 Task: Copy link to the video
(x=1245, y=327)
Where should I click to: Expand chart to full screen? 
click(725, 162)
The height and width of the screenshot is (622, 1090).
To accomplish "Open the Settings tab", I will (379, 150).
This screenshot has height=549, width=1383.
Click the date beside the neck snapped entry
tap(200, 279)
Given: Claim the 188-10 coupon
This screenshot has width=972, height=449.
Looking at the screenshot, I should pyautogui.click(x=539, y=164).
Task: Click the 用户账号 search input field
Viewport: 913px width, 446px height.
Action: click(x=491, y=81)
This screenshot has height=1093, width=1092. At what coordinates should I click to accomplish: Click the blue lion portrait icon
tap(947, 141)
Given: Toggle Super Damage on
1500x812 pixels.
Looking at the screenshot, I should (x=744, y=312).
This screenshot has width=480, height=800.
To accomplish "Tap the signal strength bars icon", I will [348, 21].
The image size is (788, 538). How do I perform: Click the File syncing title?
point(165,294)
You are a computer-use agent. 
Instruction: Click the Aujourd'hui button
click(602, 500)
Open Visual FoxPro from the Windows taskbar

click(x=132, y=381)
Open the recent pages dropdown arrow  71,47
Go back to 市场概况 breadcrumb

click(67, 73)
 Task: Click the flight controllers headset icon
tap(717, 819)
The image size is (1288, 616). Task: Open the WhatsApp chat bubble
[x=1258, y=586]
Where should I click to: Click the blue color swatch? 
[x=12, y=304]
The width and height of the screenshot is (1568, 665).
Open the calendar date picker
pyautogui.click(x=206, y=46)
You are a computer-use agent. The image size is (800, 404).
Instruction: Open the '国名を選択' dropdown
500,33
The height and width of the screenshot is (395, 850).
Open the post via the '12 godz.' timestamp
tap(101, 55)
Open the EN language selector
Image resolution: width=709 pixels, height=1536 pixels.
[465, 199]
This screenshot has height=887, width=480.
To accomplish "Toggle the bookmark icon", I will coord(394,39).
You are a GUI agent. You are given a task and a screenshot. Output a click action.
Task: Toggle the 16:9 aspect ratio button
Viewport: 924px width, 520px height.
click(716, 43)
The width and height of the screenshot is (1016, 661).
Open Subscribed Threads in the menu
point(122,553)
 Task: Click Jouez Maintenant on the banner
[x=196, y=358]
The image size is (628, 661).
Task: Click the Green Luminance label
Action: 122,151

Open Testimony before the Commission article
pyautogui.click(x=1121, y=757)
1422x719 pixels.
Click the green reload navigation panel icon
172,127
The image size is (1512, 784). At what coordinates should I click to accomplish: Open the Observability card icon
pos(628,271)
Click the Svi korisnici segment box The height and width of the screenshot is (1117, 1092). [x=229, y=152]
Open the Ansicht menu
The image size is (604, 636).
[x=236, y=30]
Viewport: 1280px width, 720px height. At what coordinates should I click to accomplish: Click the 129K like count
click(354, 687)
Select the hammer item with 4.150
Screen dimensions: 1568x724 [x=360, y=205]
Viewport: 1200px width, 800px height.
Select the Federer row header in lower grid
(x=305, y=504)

*EXERCISE*: Please report the number of lines in this material holding the word "agent", and add no other words.

*RESULT OF THE TASK*: 3